Through the initiative, N3C is responsible for aggregating data collected by more than 70 contributing sites, which at this point amounts to almost 3 billion rows. That number will continue to grow as new health systems join and new patient data flows in from those already on board. 

“Syntegra is in the process of creating a synthetic version of the entire N3C COVID database, including potentially all values for the entire patient population, currently at more than 2.6 million patients,” Lesh said. “It is our understanding that the N3C Enclave contains all relevant data about COVID including the care trajectories of all treatments, vaccinations, etc.”

The company’s ultimate role here is to produce synthetic versions of any data in the Enclave, and “provide rapid, widespread access without violating privacy,” Lesh added. Syntegra has created synthetic versions of test sets, as it prepares to roll out large-scale COVID synthetic data. Down the line, it could enable more rapid access to data-driven insights and help physicians and researchers uncover new insights around racial and ethnic disparities in spread and risk, predictors around hospitalization, long-term adverse effects and the impact of COVID-19 on hospitals, among other topics.

With help from AI, Syntegra’s synthetic data engine essentially extracts the relationship between all variables, within any medical dataset. That then produces about a billion parameters, which “accurately reflect the underlying medical patterns in the data, and are subsequently used to generate brand new synthetic medical records,” Lesh noted. This subsequent synthetic dataset maintains all of the statistical properties and patterns of the original data—without any of the original patient identities leaking into the newly created dataset.

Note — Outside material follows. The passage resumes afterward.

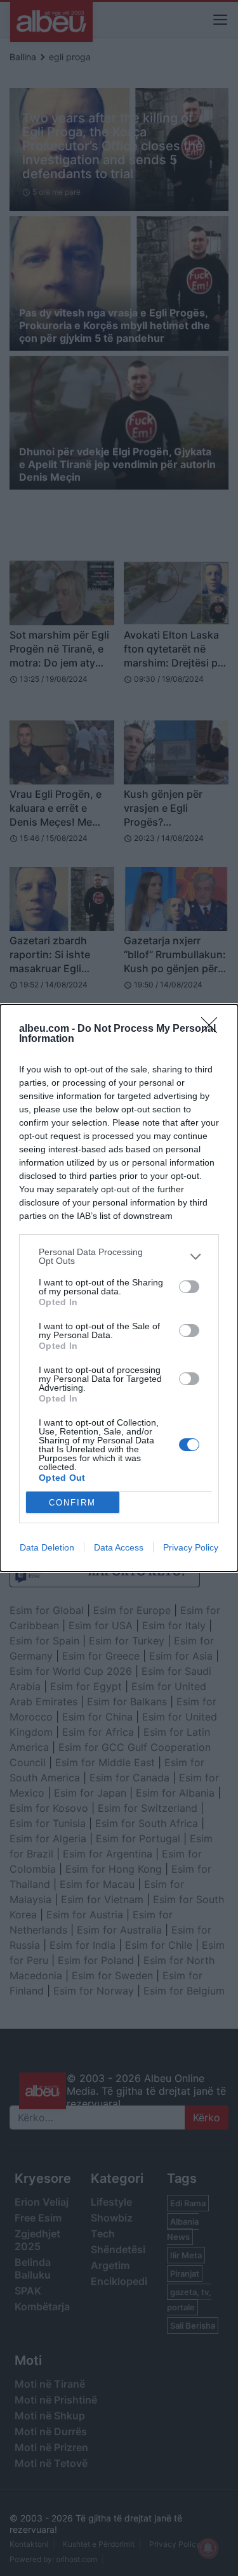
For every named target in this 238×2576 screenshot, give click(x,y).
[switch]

“In other words, no one could work backward from the synthetic data to discover the original patients,” Lesh explained. “Two key elements in particular of this process are that it is done over an entire dataset learning from the data itself, rather than being limited to specific question-based cohorts, and that the output is accompanied by full validation metrics for both the accuracy and privacy against the original dataset.”

Before this new engagement with NIH, Syntegra signed a previous research contract with the  Bill and Melinda Gates Foundation, centered on a similar goal of driving forward large-scale COVID-19 research. 

“The Gates Foundation, however, found a similar issue to the NIH that a single sufficient dataset did not currently exist, leading to Syntegra and the Gates Foundation choosing to bring our existing partnership together into the NIH’s N3C initiative,” Lesh said. “With its unique focus on global health, the Gates Foundation expects Syntegra’s technology to provide a mechanism for cross-border COVID datasets to become widely available for research.”

Outside of this pursuit, the company is also engaging with the Food and Drug Administration regarding the role of synthetic data in regulatory decisions.

“The FDA is exploring with us several aspects of drug approval, including synthetic control arms, improved trial design and ‘what if’ analysis, ongoing drug safety monitoring, and approval of new indications for small sub-populations and rare diseases,” Lesh said.